Last Sunday while waiting for my friend Daniel to finish work and take me out for a rather belated birthday dinner at Houston’s (standard fare, consistent food, fair prices), I popped into a bookstore even though I tried to fight it.
I’d done several laps around the Ferry Building, eyeing the bookstore at each passing. “No more. You have too many unread bookstore at home. You are not to go in.” One step, two step, inside store, glance up and down aisles, just looking, touching books, opening books, reading books. Purchase book.
I’m reading it when Daniel makes his way over to my car. I wave, toss the book in the back seat, and move toward him for a hug as he enters my car. I hadn’t seen him since the day I picked him and Chavonta up from the airport back from their honeymoon. Hug and release. He looks in the back seat, picks the book up, and quizzes, “Against Love? What’s this?”
In the twenty minutes since I’d purchased the book, I had become engrossed. I felt like I was back in school, fascinated by an academic critic and her research. The book was engaging, thought-provoking, witty. I was hooked. I’m only a quarter into it (by the way, did I mention I am super stressed out at work?), but the author Laura Kipnis, a Professor at Northwestern, is making me think and question and analyze.
Last night, I went out for drinks with my friend Joy and some of her guy friends. I mentioned the book and actually happened to have it in my purse (I always have to have reading material in my purse just in case). Shocked, Joy exclaimed, “What? I leave you for a few days, and you pick up stuff like this? What are you thinking? This is not good. Throw it away! Look at the author, she doesn’t look like a happy woman.”

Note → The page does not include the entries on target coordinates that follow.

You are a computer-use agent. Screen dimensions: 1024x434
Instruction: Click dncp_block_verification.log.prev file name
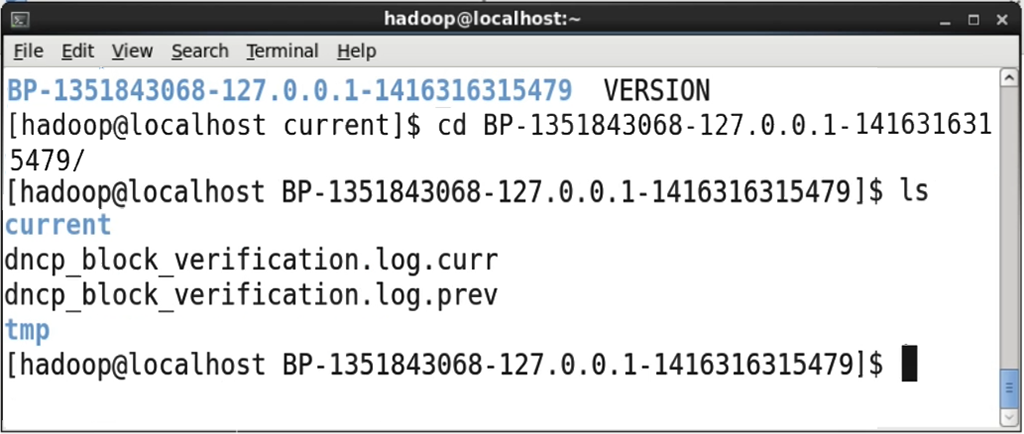coord(251,296)
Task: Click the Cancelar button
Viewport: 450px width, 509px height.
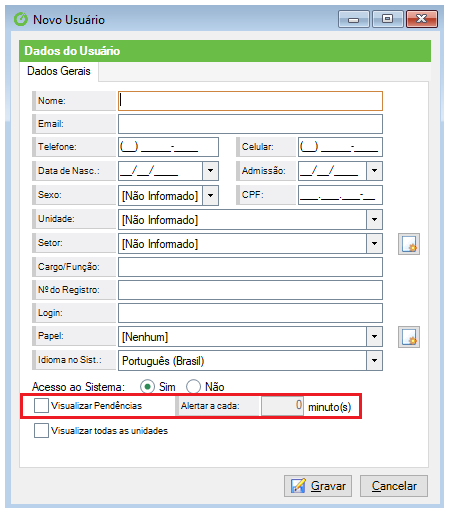Action: click(394, 486)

Her guy friends agreed. But I pressed on…
What I’ve gathered so far from reading is that people agonize over relationships–monogamous, committed relationships. That we agonize over how we’re supposed to behave and commit to one another. What is the real definition of a good marriage, of a good relationship? That there’s no cheating? No lusting? And if we do cheat and lust, is that a breach of commitment? The basic premise is…if we are happy in our relationships, then we shouldn’t have to work at them. We would just be happy and at peace. We wouldn’t even consider what our other options are, flirting with the waitress, contemplating an affair. If you’re happy in a relationship, you don’t have to work at it. Just like if you’re happy with what you do for a living, it’s not work.
A passage from the book: “Here we come to the weak link in the security-state model of long-term coupledom: desire. It’s ineradicable. It’s roving and inchoate, we’re inherently desiring creatures, and sometimes desire just won’t take no for an answer, particularly when some beguiling and potentially available love-object hoves into your sight lines, making you feel what you’d forgotten how to feel, which is alive, even though you’re supposed to be channeling all such affective capacities into the “appropriate” venues, and everything (Social Stability! The National Fabric! Being a Good Person!) hingest on making sure that you do.”
Well, my happy hour friends were up-in-arms over such nonsense. But I think it’s fascinating to have an opinion that is so contrary to the rules of relationships. No cheating, no adultery. Shut up or ship out. They told me to move to Utah, but in the end, we agreed that it’s a great topic for debate and discussion. It makes you think…not just with your heart, but your head, too. Out of the box. Try it.